Sound, Solid Entertainment

Betcha Say That
Anything For You
1-2-3
Get On Your Feet
Live for Loving You
Here We Are
Words Get in the Way
Turn the Beat Around

Good to Great

Conga
Rhythm is Gonna Get You
Falling in Love Again (Uh Oh)
Bad Boy
Can’t Stay Away with You

4 thoughts on “Ranking Gloria Estefan’s American top 40 hits

  1. Bad Boy! But not the album version, the remix single!!
    A hit here in 86.

    Conga is a shameful attempt to re-made DR. BEAT, which should have been their breakthrough.
    There, I said it.

    Otherwise, we don’t care much about her here. And Words Get in the Way set the template for much of her other ballads, too. Can’t Stay Away from You included

    1. Agree on the “Bad Boy” remix (nothin’ but trouble!). What’s shameful about “Conga”? That piano line! The syncopation! “Dr. Beat” is good, solid, but it’s great like “Conga.”
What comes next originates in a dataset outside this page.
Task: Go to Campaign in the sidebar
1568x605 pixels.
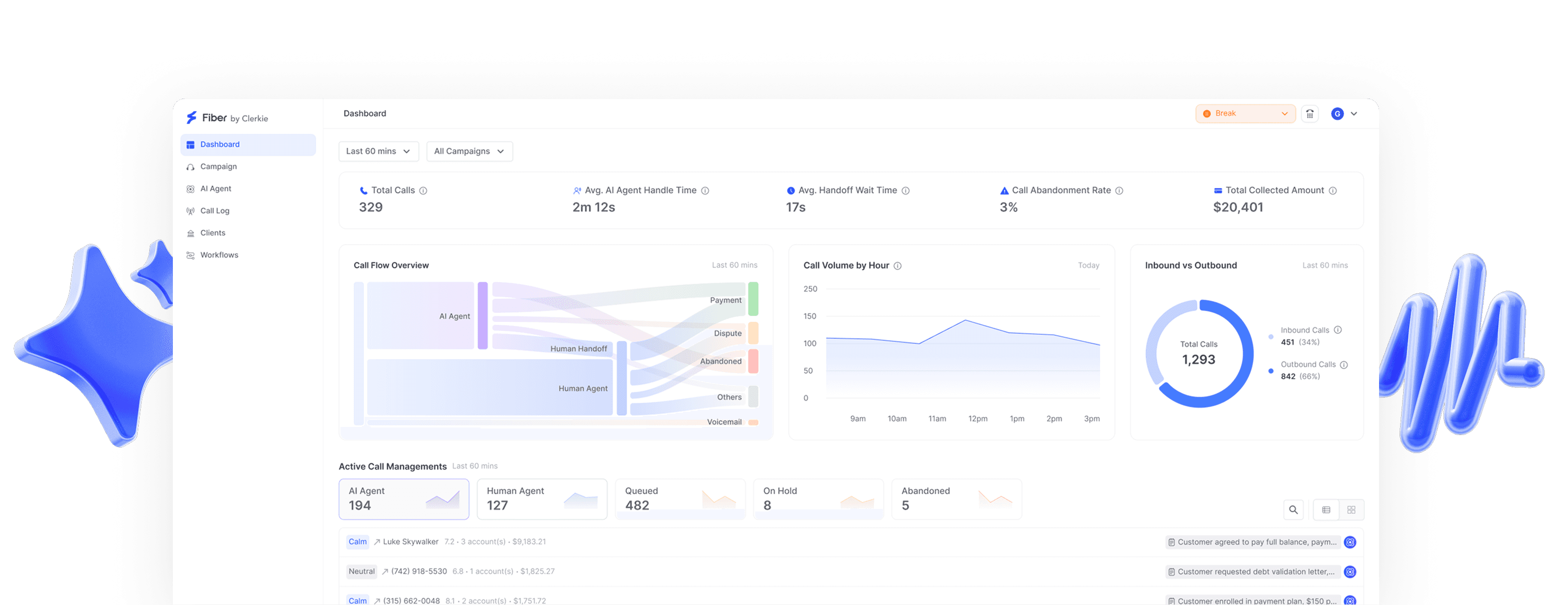Action: click(219, 166)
      1. Oh, I like it much better when they not trying to sell “latinos” for export. Dr. Beat is funnier, it has the same syncopation and not tring to force upon you gibberish Spanish:))

        I used to see the video of Bad Boy 24/7 and thinking how better CATS would have been just playing that video on repetition in the Theater.

  2. The time is now for Gloria Estefan to be inducted into he Rock and Roll Hall of Fame (with Miami Sound Machine of course!)